9.1.1 Transform Function Template

All transform functions follow this pattern:

# ============================================================================
# module_name.R
# Brief description of what this module transforms
# ============================================================================

# ============================================================================
# Module Constants
# ============================================================================

# Expected columns in lookup table
MODULE_LOOKUP_COLS <- c("code", "code_definition")

# Sentinel values
MODULE_MISSING_VALUE <- "UNDEFINED"

# ============================================================================
# Transformation Function
# ============================================================================

#' Transform Module Name
#'
#' @description
#' Detailed description of what this function does.
#'
#' @param dt data.table containing BMF data with required column
#' @param input_col character name of input column (default: "COLUMN")
#' @param lookup data.table lookup table for code definitions
#'
#' @return data.table with new columns:
#'   \itemize{
#'     \item column_code - Standardized code
#'     \item column_code_definition - Human-readable definition
#'   }
#'
#' @examples
#' \dontrun{
#' bmf <- transform_module(bmf_raw, lookup = module_lookup)
#' }
#'
#' @export
transform_module <- function(dt,
                             input_col = "COLUMN",
                             lookup = module_lookup) {

  # Input validation
  validate_data_table(dt, c(input_col), context = "BMF data")
  validate_lookup(lookup, MODULE_LOOKUP_COLS, "module_lookup")

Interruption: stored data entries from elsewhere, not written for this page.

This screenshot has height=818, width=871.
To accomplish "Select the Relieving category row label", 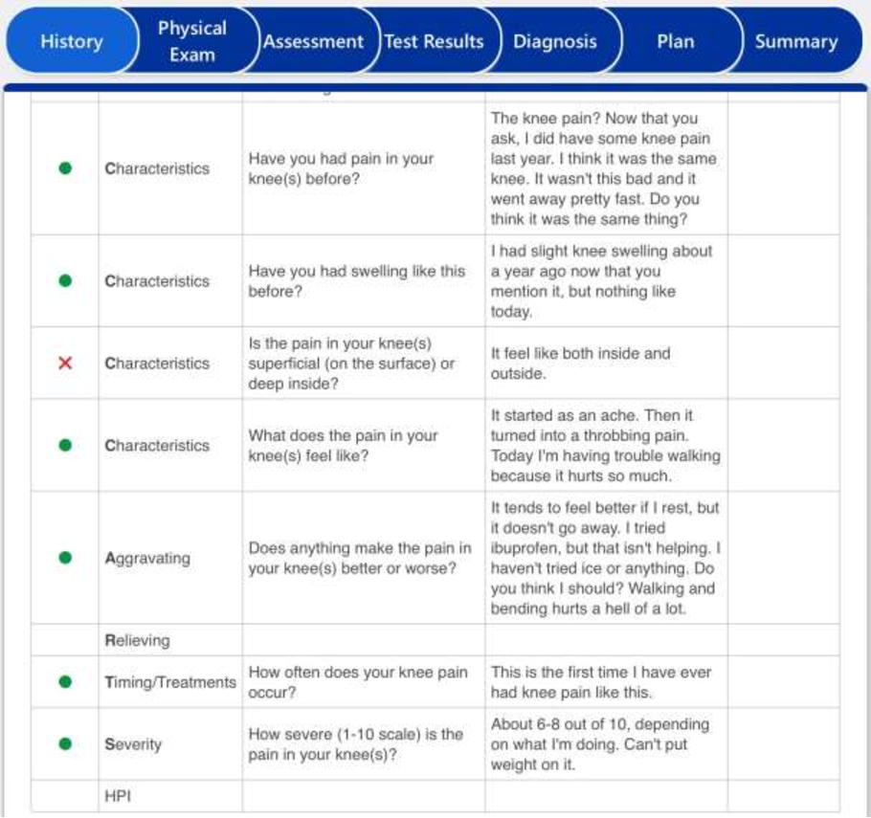I will pyautogui.click(x=137, y=640).
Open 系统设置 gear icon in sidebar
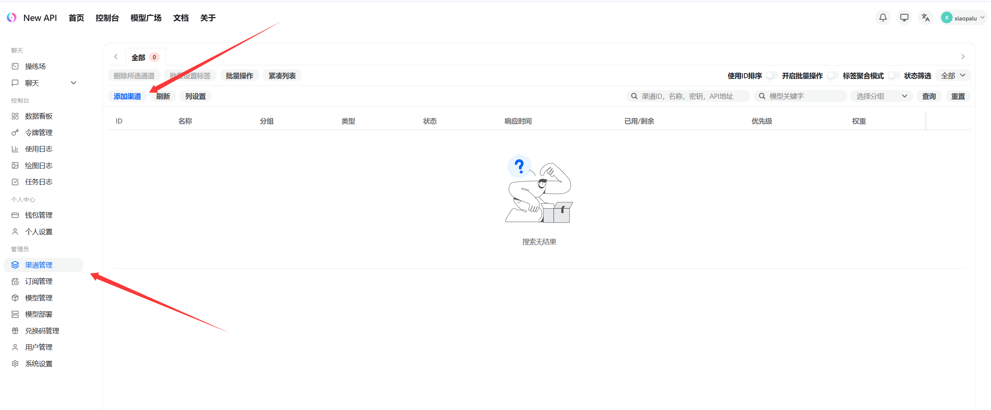The height and width of the screenshot is (410, 991). 15,364
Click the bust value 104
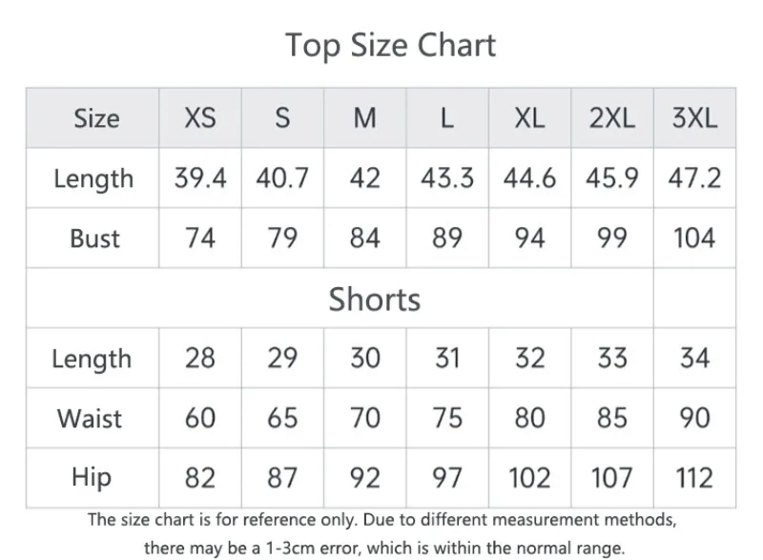The height and width of the screenshot is (560, 763). [694, 238]
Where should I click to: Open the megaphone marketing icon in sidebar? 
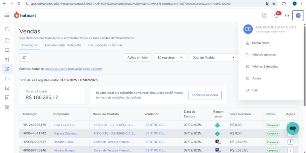[7, 59]
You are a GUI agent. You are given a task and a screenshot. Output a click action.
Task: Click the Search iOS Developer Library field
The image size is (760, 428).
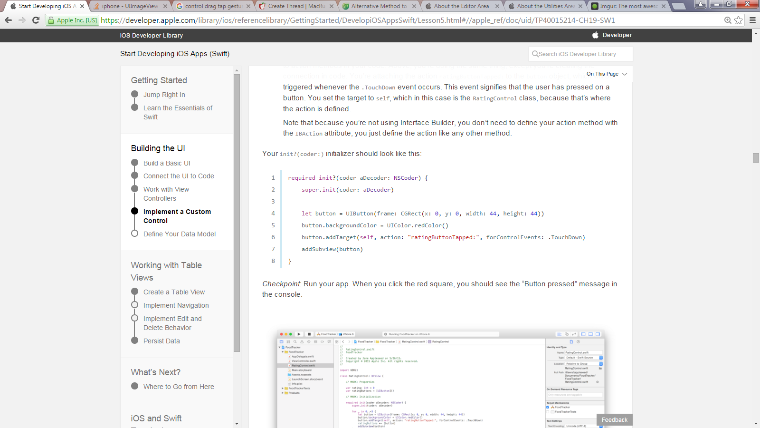[580, 54]
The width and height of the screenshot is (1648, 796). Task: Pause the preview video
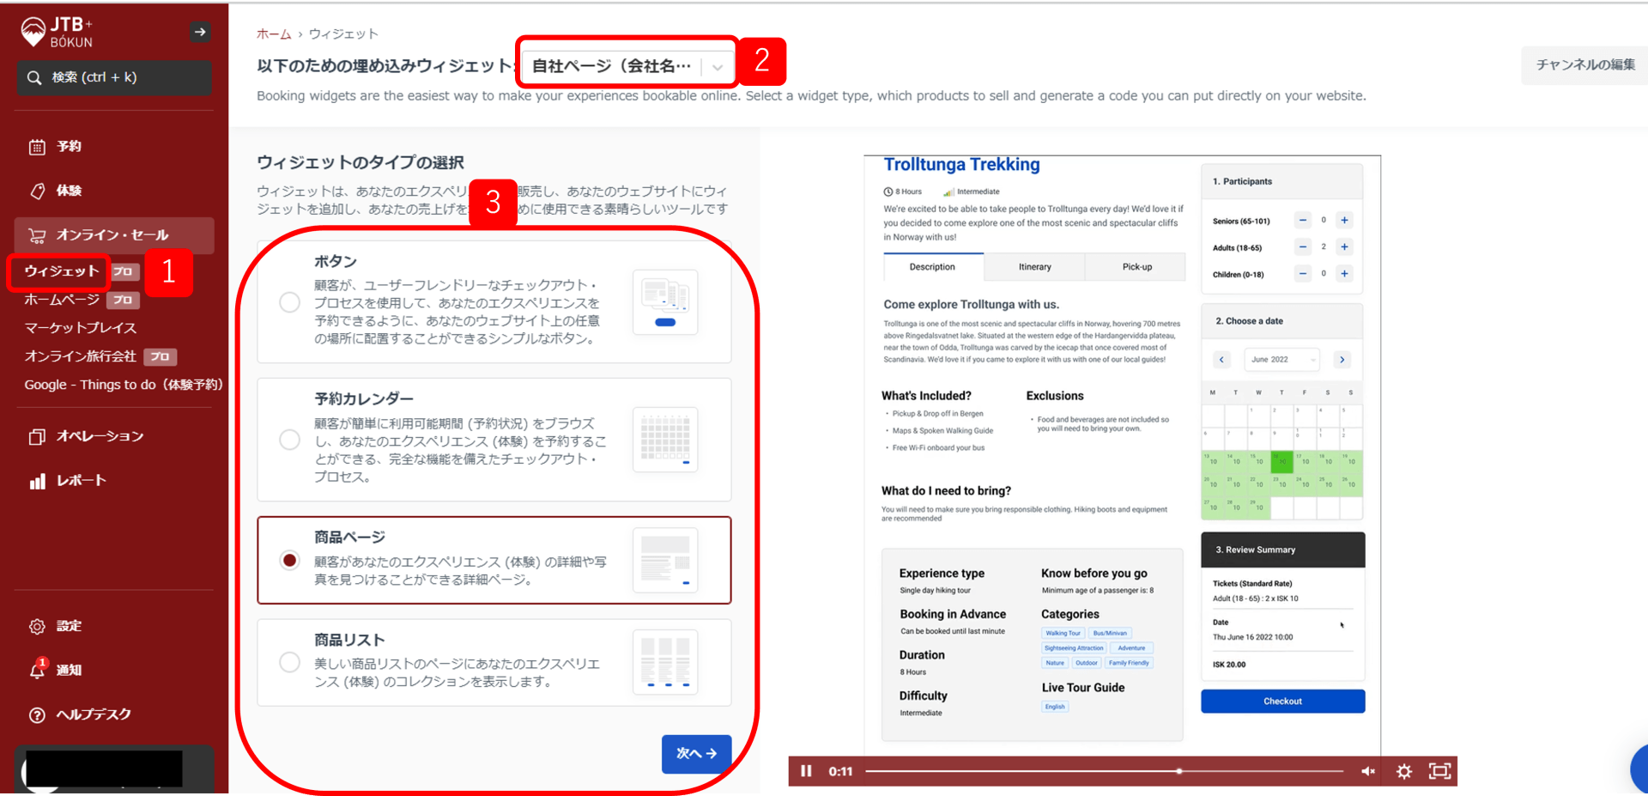tap(806, 771)
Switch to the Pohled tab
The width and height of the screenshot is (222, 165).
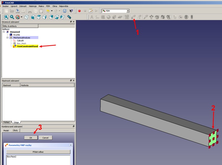7,122
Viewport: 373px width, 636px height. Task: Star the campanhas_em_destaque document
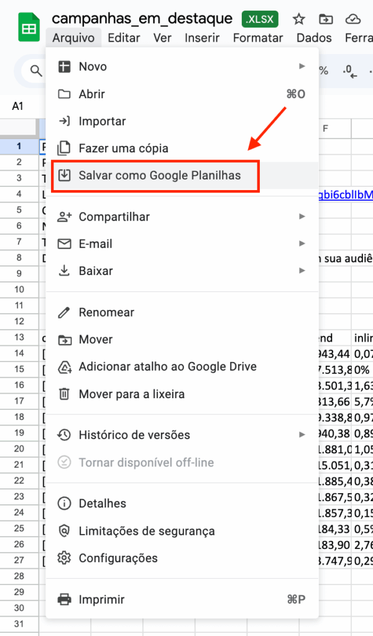tap(299, 19)
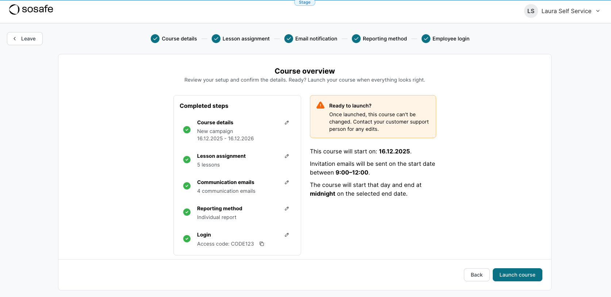
Task: Open the Email notification step
Action: point(311,39)
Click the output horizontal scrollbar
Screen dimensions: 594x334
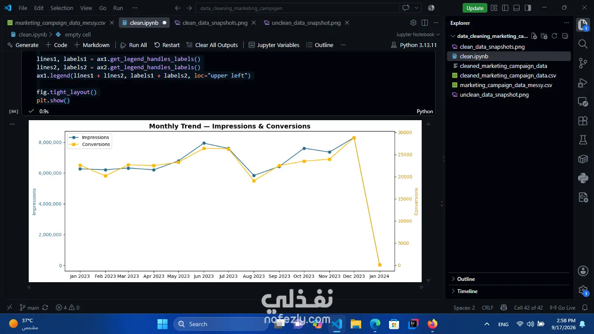pyautogui.click(x=225, y=287)
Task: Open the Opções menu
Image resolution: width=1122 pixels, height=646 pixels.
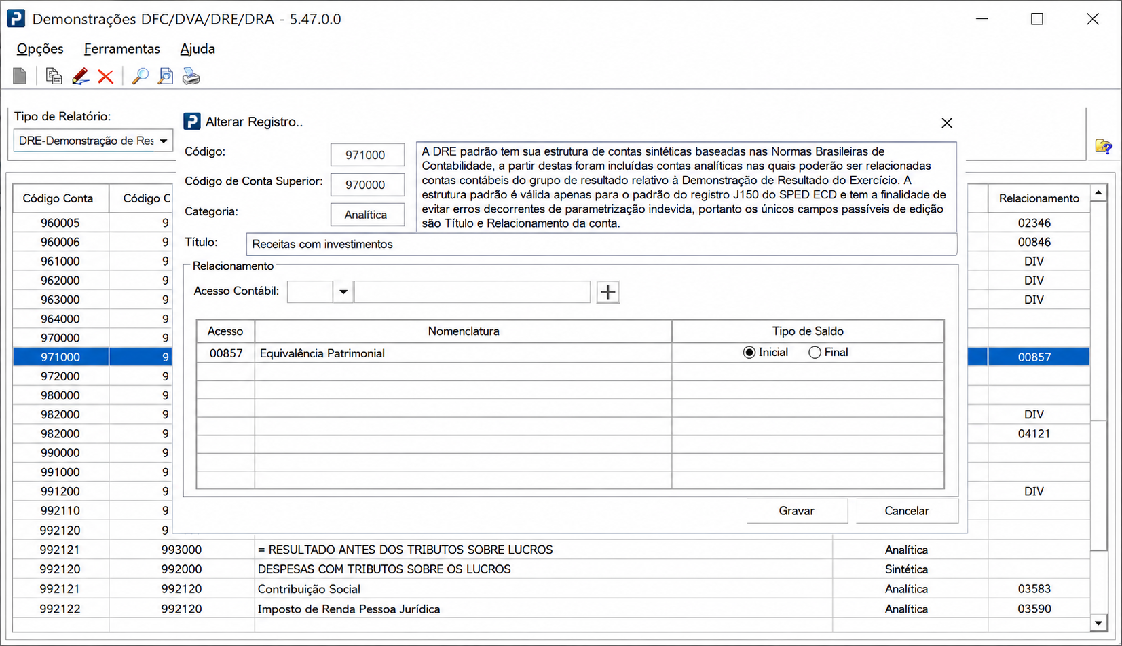Action: click(40, 49)
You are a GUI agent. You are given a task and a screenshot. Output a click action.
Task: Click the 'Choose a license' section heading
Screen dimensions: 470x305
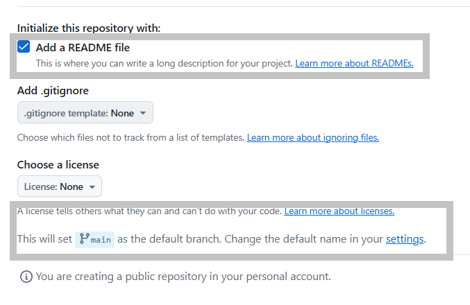[58, 165]
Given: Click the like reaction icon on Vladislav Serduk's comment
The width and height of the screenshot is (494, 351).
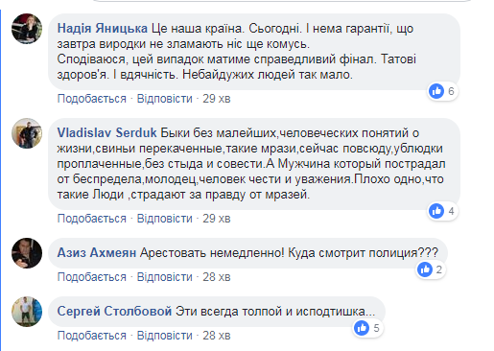Looking at the screenshot, I should (436, 211).
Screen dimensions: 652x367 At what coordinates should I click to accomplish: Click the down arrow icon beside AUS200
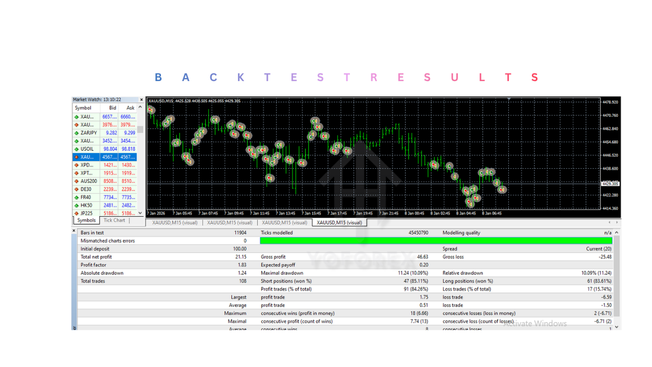click(x=76, y=181)
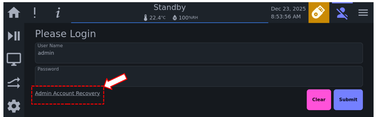This screenshot has width=377, height=117.
Task: Open the settings gear icon
Action: tap(14, 106)
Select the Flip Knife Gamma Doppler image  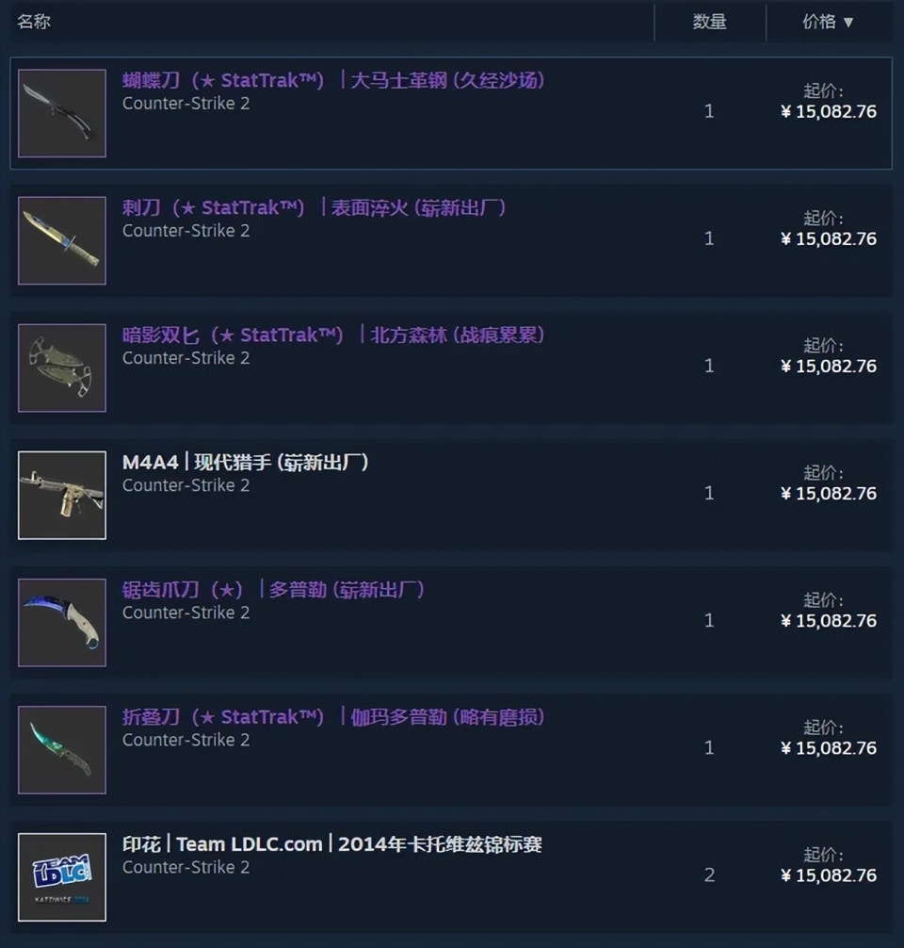pyautogui.click(x=62, y=750)
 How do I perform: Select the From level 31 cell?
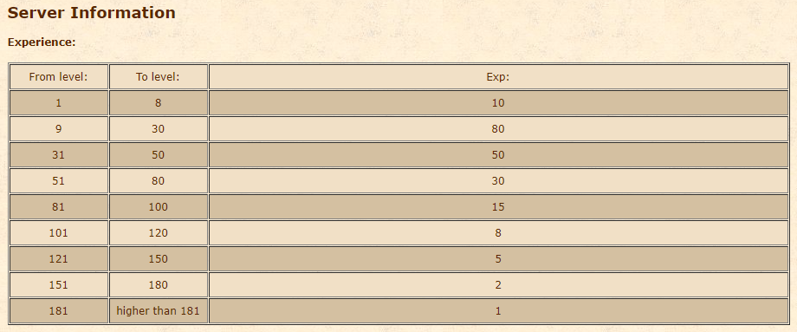click(59, 154)
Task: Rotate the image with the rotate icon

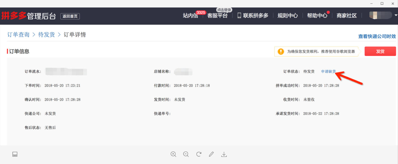Action: tap(199, 154)
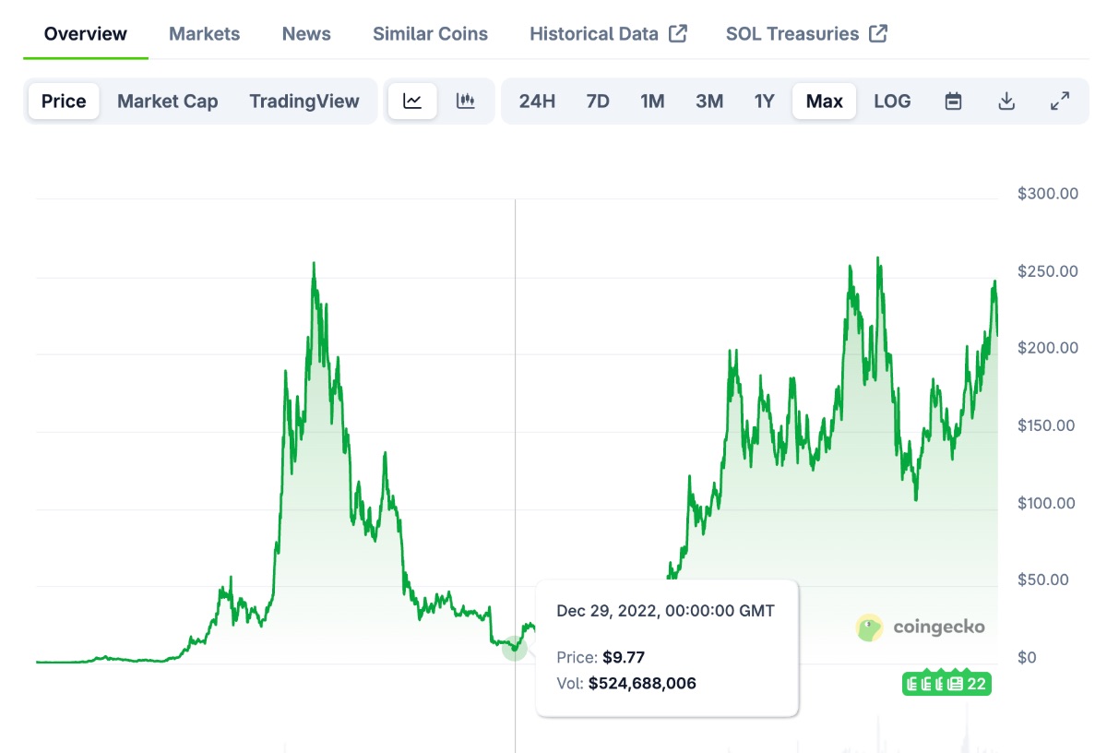Click the external link icon beside Historical Data
1107x753 pixels.
(x=678, y=34)
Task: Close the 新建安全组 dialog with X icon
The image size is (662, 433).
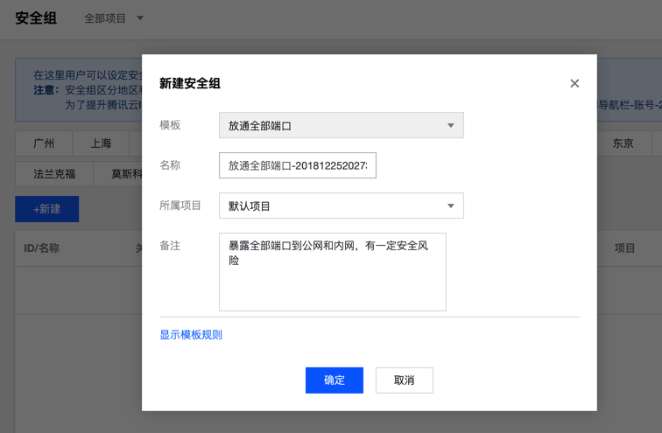Action: click(x=574, y=83)
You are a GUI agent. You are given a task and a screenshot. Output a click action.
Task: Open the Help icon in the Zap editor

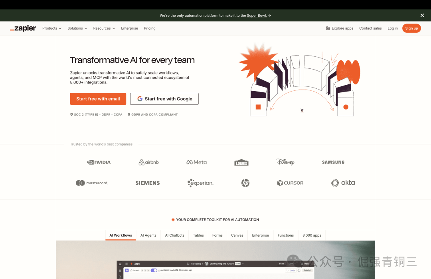[302, 263]
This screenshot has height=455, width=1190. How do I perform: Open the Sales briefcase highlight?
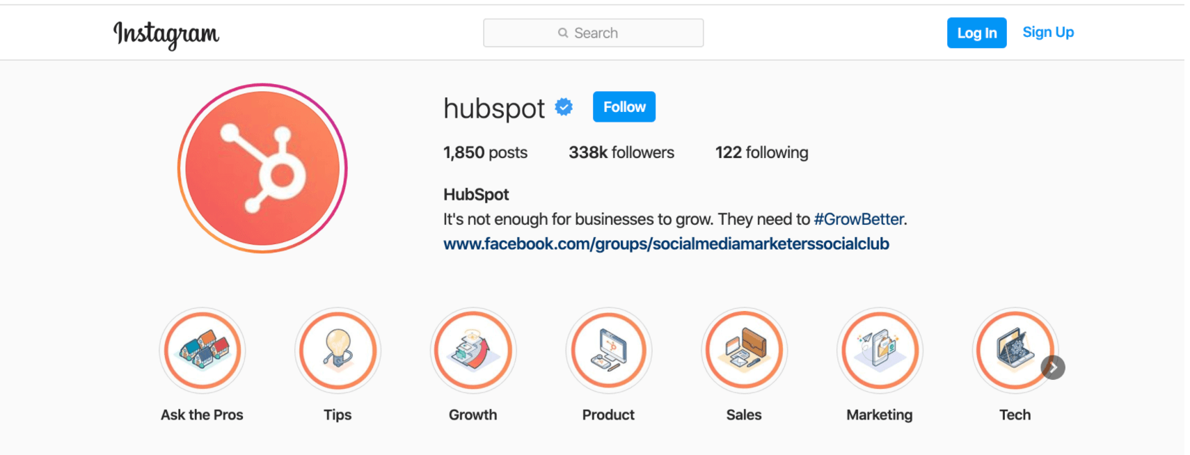click(x=744, y=351)
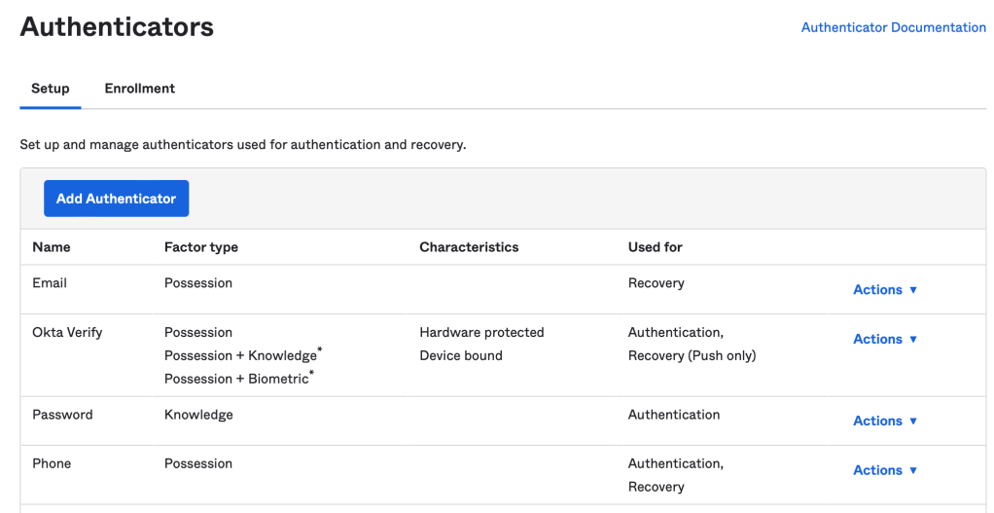Click Hardware protected characteristic text
Viewport: 994px width, 513px height.
[x=481, y=333]
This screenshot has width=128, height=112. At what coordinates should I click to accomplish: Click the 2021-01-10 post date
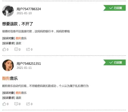pos(24,13)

  # Safe copy (don't mutate input)
  dt_safe <- data.table::copy(dt)

  # Transformation logic
  dt_safe[, column_code := as.integer(get(input_col))]

  # Join with lookup
  dt_safe[lookup, column_code_definition := i.code_definition,
          on = .(column_code = code)]

  # Validate join success
  validate_join_success(
    dt_safe,
    key_col = "column_code",
    result_col = "column_code_definition",
    lookup_name = "module_lookup"
  )

  # Quality report
  message(sprintf(
    "Module: %s records processed",
    format(nrow(dt_safe), big.mark = ",")
  ))

  return(dt_safe)
}

9.1.2 Key Principles

  1. Pure Functions: Don’t mutate input - use data.table::copy()
  2. Validate Early: Check inputs before processing
  3. Fail Fast: Stop on errors, warn on data quality issues
  4. Document: Full roxygen2 documentation
  5. Report Quality: Log processing metrics

9.2 Adding a New Transform

9.2.1 Step 1: Create the Transform File

Create R/new_field.R:

# ============================================================================
# new_field.R
# Transform NEW_FIELD column
# ============================================================================

# Module Constants
NEW_FIELD_LOOKUP_COLS <- c("new_field_code", "new_field_definition")

#' Transform New Field
#'
#' @param dt data.table containing BMF data
#' @param input_col character name of input column (default: "NEW_FIELD")
#' @param lookup data.table lookup table (default: from lookup_ls)
#'
#' @return data.table with new_field_code and new_field_definition columns
#'
#' @export
transform_bmf_new_field <- function(dt,
                                    input_col = "NEW_FIELD",
                                    lookup = lookup_ls$new_field) {

  # Input validation

  validate_data_table(dt, c(input_col), context = "BMF data")
  validate_lookup(lookup, NEW_FIELD_LOOKUP_COLS, "new_field_lookup")

  # Safe copy

  dt_safe <- data.table::copy(dt)

  # Transform and join
  dt_safe[, new_field_code := as.character(get(input_col))]
  dt_safe[lookup, new_field_definition := i.new_field_definition,
          on = .(new_field_code)]

  # Validate join
  validate_join_success(dt_safe, "new_field_code", "new_field_definition",
                        "new_field_lookup")

  return(dt_safe)
}

9.2.2 Step 2: Create Lookup Table (if needed)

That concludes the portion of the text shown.